------ Listed records

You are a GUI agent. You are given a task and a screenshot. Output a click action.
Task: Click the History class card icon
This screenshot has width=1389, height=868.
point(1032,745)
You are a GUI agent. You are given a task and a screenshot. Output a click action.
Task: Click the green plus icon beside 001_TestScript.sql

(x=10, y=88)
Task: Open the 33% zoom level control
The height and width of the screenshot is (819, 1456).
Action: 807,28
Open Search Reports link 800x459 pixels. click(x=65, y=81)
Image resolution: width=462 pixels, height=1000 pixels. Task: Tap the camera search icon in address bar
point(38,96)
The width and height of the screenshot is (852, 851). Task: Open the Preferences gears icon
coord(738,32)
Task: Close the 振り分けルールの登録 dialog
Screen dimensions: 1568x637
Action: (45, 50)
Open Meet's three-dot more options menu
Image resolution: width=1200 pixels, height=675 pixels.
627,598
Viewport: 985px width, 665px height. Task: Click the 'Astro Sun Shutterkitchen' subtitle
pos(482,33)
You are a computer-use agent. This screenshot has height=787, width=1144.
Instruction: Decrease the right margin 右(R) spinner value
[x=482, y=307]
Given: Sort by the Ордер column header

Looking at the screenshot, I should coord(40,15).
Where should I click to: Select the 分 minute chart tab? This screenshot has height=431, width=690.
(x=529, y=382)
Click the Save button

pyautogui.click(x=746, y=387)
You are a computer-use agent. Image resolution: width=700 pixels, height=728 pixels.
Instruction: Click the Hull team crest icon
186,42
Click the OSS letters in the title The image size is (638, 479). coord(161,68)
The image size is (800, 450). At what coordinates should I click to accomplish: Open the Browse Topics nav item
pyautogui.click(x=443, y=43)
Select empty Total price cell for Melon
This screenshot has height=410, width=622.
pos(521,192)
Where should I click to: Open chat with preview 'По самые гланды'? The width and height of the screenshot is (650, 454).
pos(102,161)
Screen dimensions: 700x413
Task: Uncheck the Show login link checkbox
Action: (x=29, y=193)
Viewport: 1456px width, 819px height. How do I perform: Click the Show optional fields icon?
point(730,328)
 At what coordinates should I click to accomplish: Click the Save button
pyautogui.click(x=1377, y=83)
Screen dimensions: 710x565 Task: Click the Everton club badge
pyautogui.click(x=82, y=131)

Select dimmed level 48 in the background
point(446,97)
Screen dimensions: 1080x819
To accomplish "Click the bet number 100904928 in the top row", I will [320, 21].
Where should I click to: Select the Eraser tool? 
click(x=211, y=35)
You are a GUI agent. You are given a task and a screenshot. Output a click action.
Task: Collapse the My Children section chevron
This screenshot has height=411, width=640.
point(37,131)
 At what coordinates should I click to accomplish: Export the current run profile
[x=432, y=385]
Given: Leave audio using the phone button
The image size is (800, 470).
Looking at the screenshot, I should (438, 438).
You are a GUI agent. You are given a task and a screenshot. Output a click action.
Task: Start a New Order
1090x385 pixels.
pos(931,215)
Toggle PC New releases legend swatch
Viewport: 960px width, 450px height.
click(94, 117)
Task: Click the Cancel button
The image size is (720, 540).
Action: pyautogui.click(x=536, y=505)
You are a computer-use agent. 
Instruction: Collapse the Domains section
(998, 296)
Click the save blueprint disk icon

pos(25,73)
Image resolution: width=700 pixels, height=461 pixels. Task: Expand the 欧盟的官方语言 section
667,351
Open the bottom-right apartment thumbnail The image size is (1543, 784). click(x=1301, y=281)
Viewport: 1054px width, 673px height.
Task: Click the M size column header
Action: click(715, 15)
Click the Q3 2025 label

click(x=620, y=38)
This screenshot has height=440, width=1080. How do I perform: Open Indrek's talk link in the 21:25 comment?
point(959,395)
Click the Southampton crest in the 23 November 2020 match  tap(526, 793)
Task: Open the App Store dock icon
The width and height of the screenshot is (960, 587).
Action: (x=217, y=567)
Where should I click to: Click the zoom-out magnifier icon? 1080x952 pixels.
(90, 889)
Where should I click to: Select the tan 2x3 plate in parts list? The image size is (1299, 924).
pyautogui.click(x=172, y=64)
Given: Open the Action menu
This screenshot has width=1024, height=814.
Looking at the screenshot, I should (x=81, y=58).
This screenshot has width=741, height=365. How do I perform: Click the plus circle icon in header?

------------

◆ **What this task involves**
Copy out the lines above exactly, beginning at the one that contains "The width and height of the screenshot is (852, 851)." and ending at the one that contains "You are a computer-use agent. This".

◆ **Answer section**
The width and height of the screenshot is (852, 851). Task: Open the Preferences gears icon
coord(738,32)
Task: Close the 振り分けルールの登録 dialog
Screen dimensions: 1568x637
Action: (45, 50)
Open Meet's three-dot more options menu
Image resolution: width=1200 pixels, height=675 pixels.
627,598
Viewport: 985px width, 665px height. Task: Click the 'Astro Sun Shutterkitchen' subtitle
pos(482,33)
You are a computer-use agent. This screenshot has height=787, width=1144.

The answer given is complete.